Already by chapter 4 of the Bible, we have the first sin, that of Adam and Eve. We have the first sex. The first children. The first competition. The first jealousy. The first rage. The first murder. We have crime and punishment. And we have God’s word that murder is to be punished not with death, but with banishment, because Cain’s story isn’t over yet. Oh, there’s so much more story still to come.
But let’s jump back from our sermon-length footnote to today’s reading. What speaks “a better word than the blood of Abel”? Jesus calls Abel the first prophet; this doesn’t get remarked on enough. Through his murder, Abel cries out the first prophetic word against human nature. And then Jesus, through his martyrdom, reclaims the belovedness of humankind.
The blood of the murdered cries out for vengeance, but history consistently demonstrates that vengeance can only ever make things worse. The blood of the martyred, on the other hand, cries out for forgiveness. Jesus forgives his enemies from the cross. Jesus is “the mediator of a new covenant” marked by the forgiveness of all the sins of everyone, once for all.
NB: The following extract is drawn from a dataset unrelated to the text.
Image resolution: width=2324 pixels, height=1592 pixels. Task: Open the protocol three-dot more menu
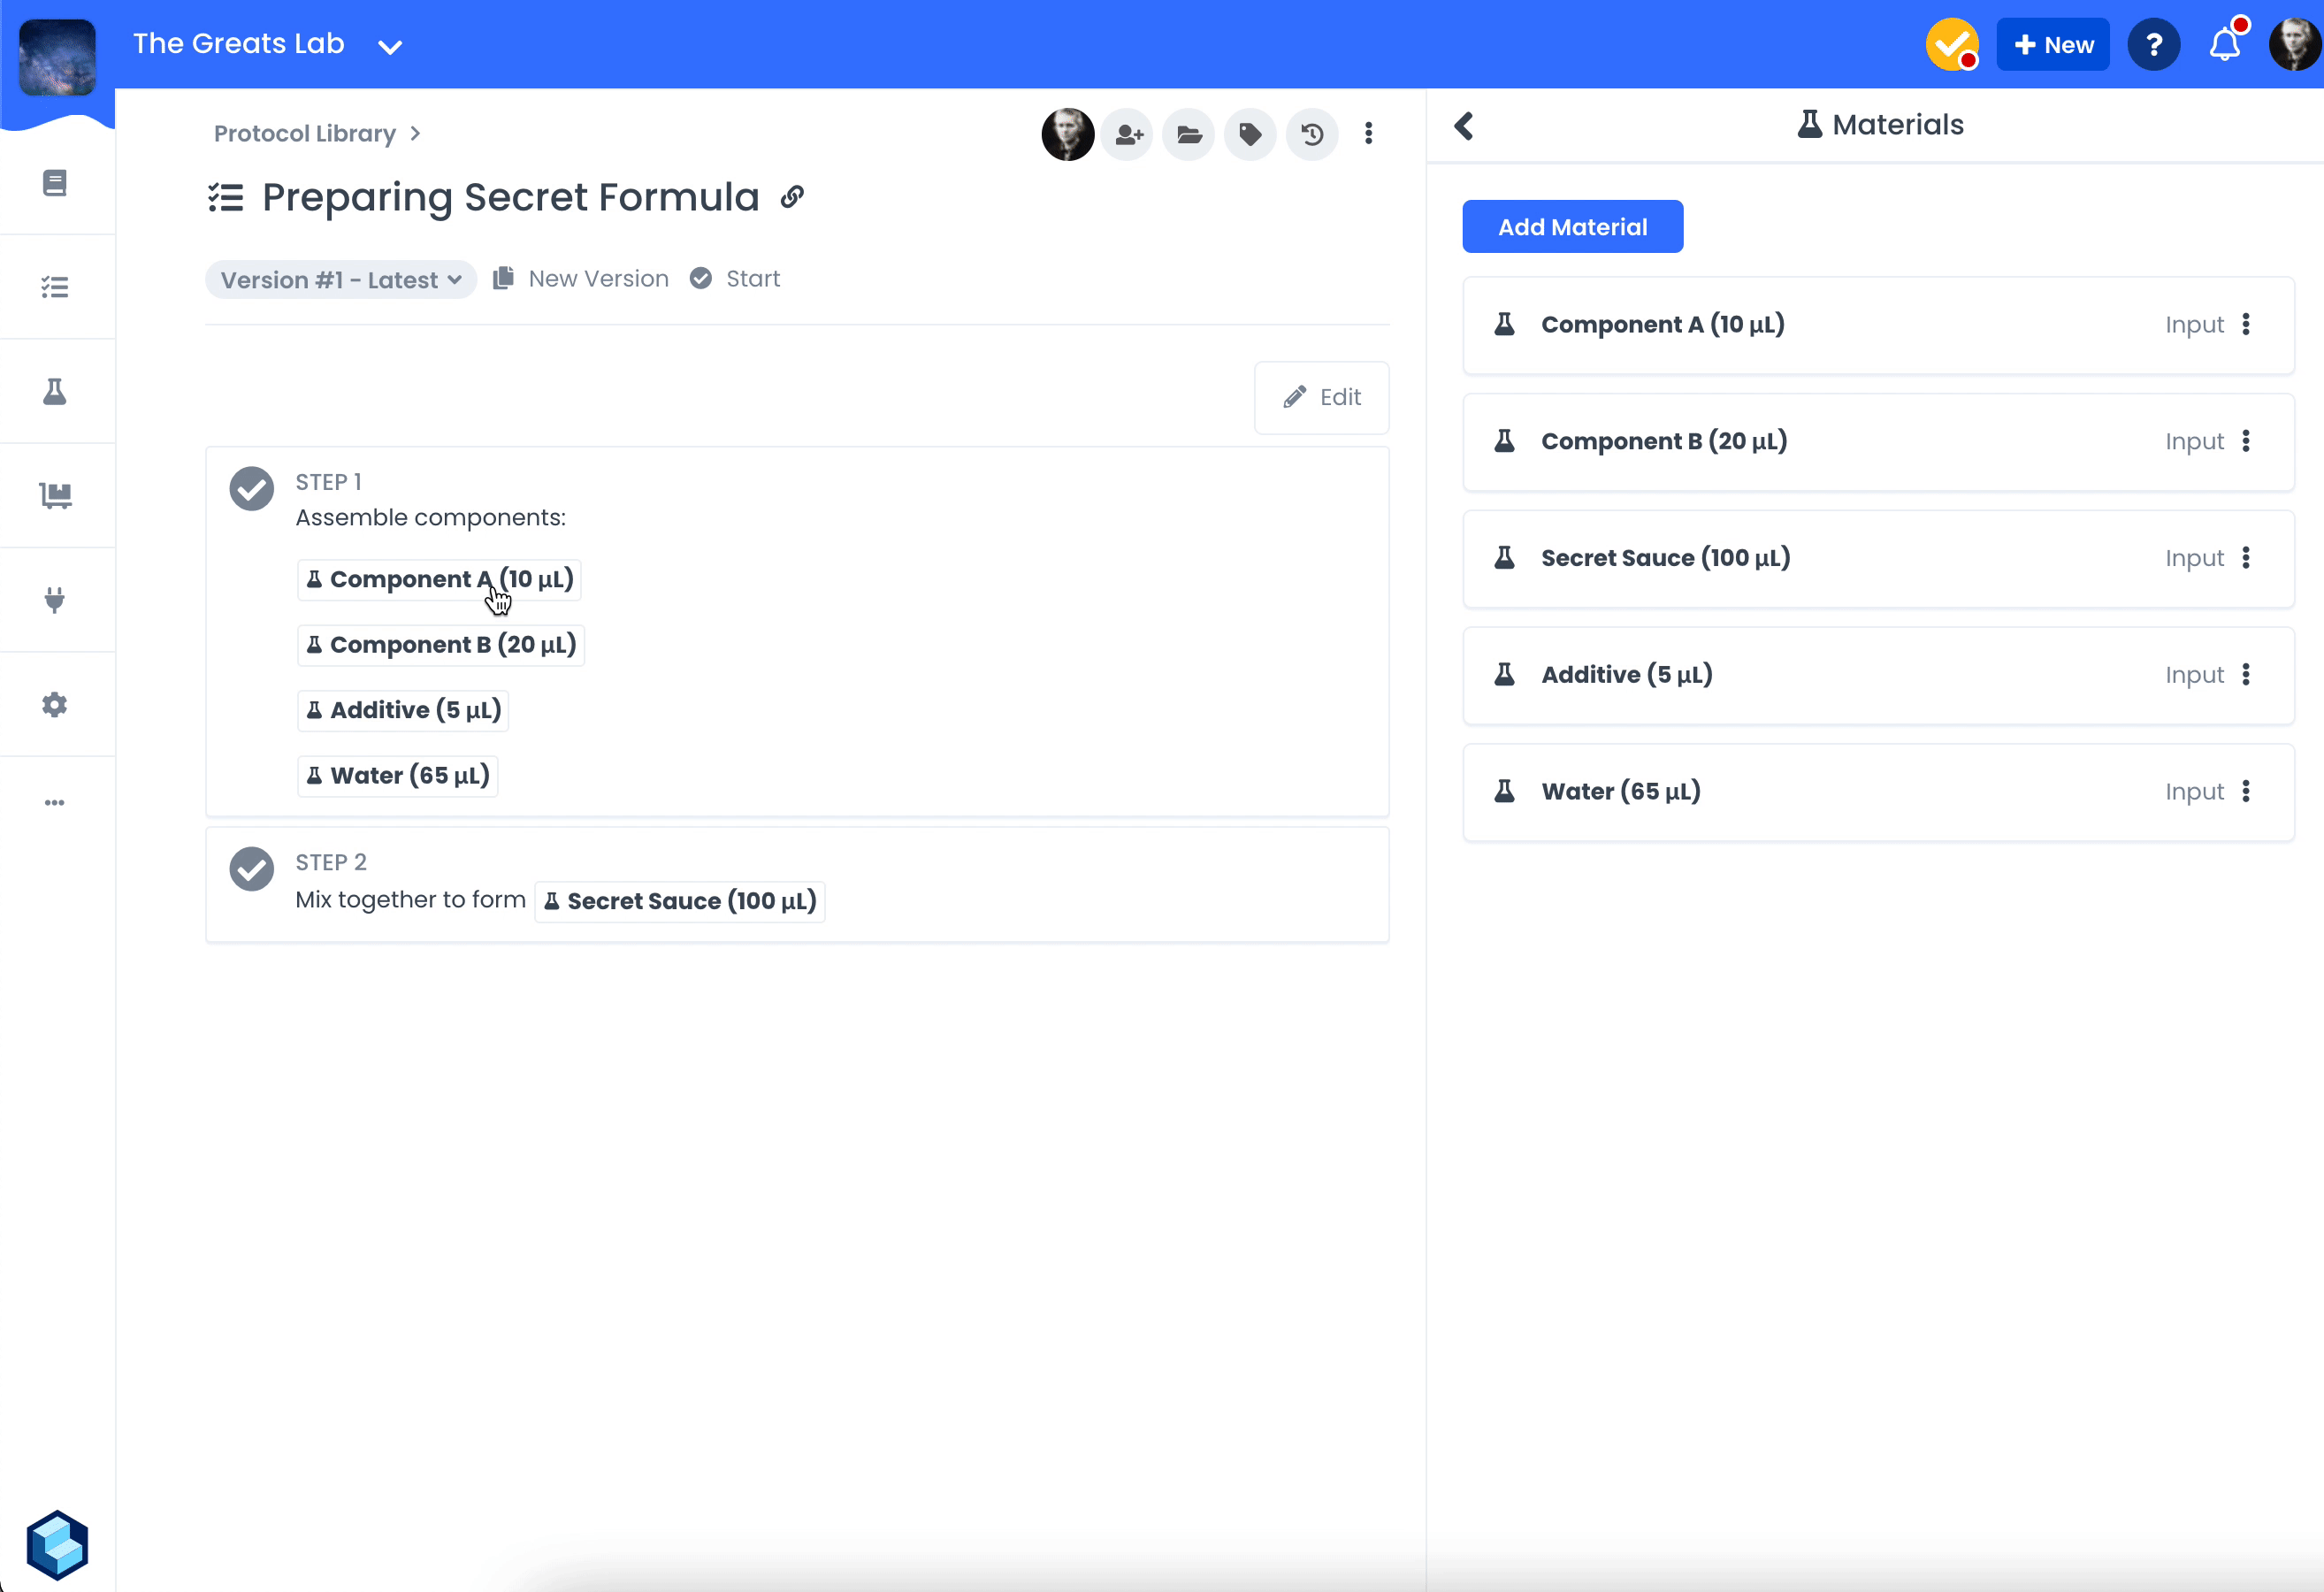pos(1368,134)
Death and murder have not magically gone away. But if you buy into this whole Christian thing, there’s something to the idea that they look different on the other side of Jesus’ death and resurrection. The victim is the victor. The forces of death are shown to be impotent.
Maybe that’s why we never hear the story of Cain and Abel read on Sundays. Maybe we don’t need to … because that story has been undone. Our violence and our fear of death come to no effect in Christ: in him all our fears will find relief. The wreckage and futility of human nature have found their ultimate context in the blood of a man who is God, dwelling among us in all our folly and cruelty.
Yes, when we spill blood, we damage our souls. But the healer of our souls is alive and can never be killed again. So until all that is created is removed—until a kingdom comes that cannot be shaken—rest today in that healing. Know that Jesus forgives your sins, holds your life in his hands, and whispers, “Hush! You need fear death no more.” Amen.